Every year, the police list all conflict events in descending order of their influence and report only the first (i.e. the one with the highest influence) to Mayor Z. Concerned that a high-impact event might force him to replace the police chief, the chief wants to reassign the criminals between the two prisons so that the influence of the worst (maximum) conflict event is minimized.
Formally, you are given a graph of N vertices (criminals) and M edges. Each edge \((u,v)\) has an associated positive weight \(c\) (the enmity value). When both endpoints of an edge are assigned to the same prison, a conflict with influence \(c\) will occur. Let \(M_\text{conflict}\) be the maximum influence among all conflict events that occur. The goal is to find an assignment of criminals into two prisons so that \(M_\text{conflict}\) is minimized. Equivalently, find the minimum \(X\) such that there exists a partition where every edge with \(c > X\) has its endpoints in different prisons. Note that if the criminals can be separated such that no edge remains inside a prison then the answer is \(0\).

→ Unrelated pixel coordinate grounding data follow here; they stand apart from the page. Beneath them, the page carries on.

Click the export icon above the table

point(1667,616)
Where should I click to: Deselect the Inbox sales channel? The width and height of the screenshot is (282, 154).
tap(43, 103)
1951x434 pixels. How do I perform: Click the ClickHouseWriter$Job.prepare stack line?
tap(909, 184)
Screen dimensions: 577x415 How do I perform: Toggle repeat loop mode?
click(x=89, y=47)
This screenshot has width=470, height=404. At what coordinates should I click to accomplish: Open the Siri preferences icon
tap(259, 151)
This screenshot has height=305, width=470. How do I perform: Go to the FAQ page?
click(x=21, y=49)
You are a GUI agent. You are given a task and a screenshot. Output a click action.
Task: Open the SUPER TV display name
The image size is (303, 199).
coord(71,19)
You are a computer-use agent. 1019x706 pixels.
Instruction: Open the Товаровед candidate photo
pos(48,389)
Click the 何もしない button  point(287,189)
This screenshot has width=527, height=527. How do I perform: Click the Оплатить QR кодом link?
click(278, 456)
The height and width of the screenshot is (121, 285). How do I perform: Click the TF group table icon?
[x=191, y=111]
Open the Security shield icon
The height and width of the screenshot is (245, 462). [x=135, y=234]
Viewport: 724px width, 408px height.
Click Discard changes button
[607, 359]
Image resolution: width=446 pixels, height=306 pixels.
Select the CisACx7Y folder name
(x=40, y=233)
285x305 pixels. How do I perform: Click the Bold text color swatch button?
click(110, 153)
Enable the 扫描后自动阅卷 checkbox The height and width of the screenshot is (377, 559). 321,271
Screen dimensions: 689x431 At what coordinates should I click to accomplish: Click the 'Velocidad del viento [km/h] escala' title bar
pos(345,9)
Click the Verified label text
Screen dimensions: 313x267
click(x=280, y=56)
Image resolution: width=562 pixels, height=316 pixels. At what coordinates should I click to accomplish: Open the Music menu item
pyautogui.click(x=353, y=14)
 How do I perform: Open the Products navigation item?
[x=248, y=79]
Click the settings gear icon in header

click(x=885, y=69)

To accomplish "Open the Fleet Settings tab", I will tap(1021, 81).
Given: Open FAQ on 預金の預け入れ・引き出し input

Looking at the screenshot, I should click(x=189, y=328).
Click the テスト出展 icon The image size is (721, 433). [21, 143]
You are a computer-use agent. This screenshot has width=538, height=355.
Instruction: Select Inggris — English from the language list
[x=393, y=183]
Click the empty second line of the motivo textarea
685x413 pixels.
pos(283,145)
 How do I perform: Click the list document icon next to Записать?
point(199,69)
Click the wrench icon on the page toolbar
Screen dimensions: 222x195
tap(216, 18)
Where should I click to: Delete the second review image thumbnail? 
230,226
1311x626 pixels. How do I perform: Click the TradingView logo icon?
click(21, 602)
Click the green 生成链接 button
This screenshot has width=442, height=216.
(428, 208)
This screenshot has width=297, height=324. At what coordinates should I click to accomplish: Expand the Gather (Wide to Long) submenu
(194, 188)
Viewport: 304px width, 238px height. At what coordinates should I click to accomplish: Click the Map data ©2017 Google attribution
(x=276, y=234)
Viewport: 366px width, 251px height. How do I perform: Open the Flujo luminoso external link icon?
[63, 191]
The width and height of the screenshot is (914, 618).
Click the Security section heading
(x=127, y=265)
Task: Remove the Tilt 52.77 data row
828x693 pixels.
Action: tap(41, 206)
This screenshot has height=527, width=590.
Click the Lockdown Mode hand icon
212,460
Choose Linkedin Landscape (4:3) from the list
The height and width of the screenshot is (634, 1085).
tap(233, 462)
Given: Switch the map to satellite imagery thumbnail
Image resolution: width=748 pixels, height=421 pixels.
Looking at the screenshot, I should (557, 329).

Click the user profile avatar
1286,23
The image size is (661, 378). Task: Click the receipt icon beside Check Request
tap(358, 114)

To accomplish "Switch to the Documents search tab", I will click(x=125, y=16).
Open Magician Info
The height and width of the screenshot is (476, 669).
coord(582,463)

Input includes all formulas in \(\LaTeX\) format.
inputFormat
The first line contains two integers \(N\) and \(M\), representing the number of criminals and the number of enmity relationships, respectively. Each of the following \(M\) lines contains three positive integers \(u\), \(v\) and \(c\), indicating that criminals \(u\) and \(v\) share an enmity value \(c\).
outputFormat
Output a single integer, which is the minimum possible maximum conflict influence achievable by an optimal assignment.
sample
4 4
1 2 5
2 3 3
3 4 4
4 1 6
0